**INSTRUCTIONS TO FOLLOW:**
Leave out the pictures and repeat exactly the lines from the one containing "How do I perform: Click the PIP_MIRROR_URL" through the end of the records.

(Stored items)
<<<<
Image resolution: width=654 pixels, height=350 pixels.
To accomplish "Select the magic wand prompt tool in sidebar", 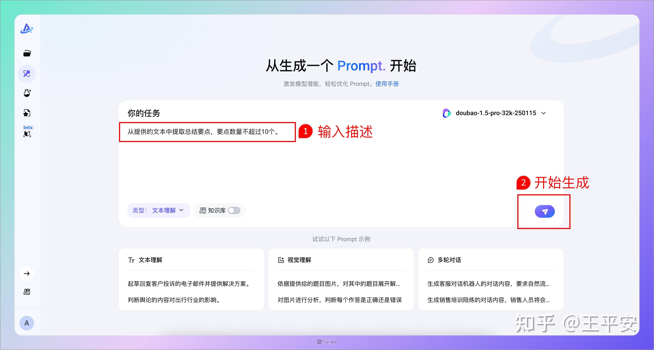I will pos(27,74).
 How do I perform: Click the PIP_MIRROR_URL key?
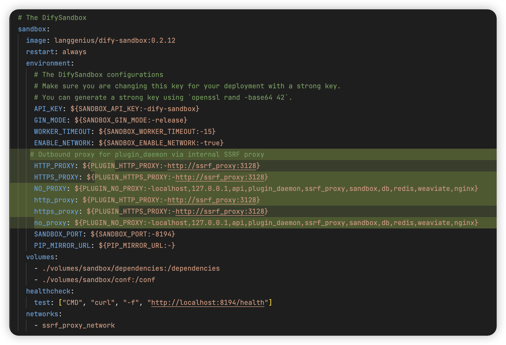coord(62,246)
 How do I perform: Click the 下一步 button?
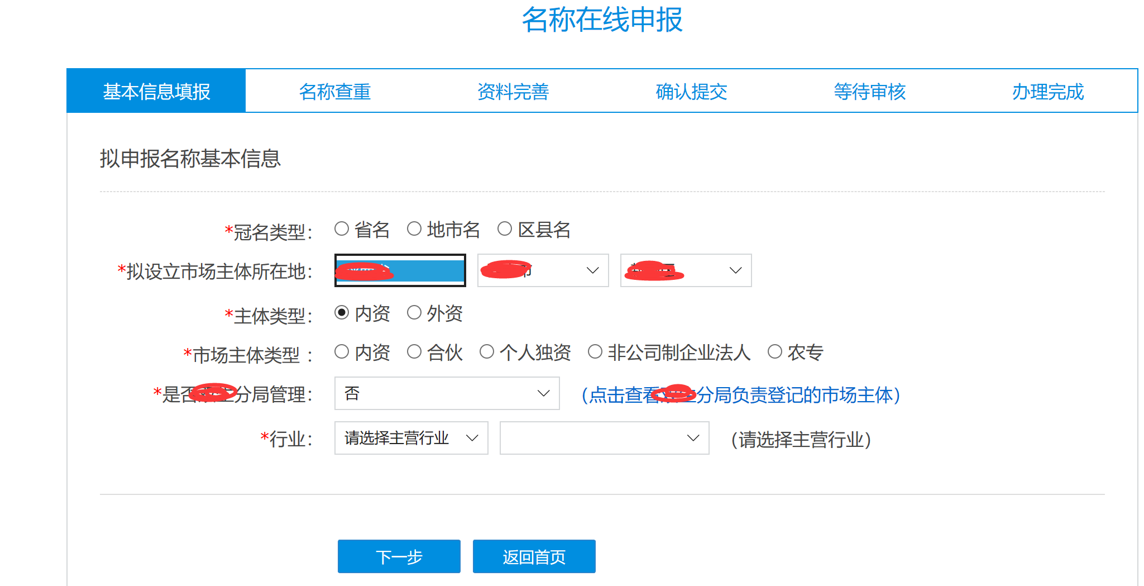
>>>>
**ANSWER BOX:**
 How do I perform: Click the PIP_MIRROR_URL key?
coord(62,246)
 How do I perform: Click the 下一步 button?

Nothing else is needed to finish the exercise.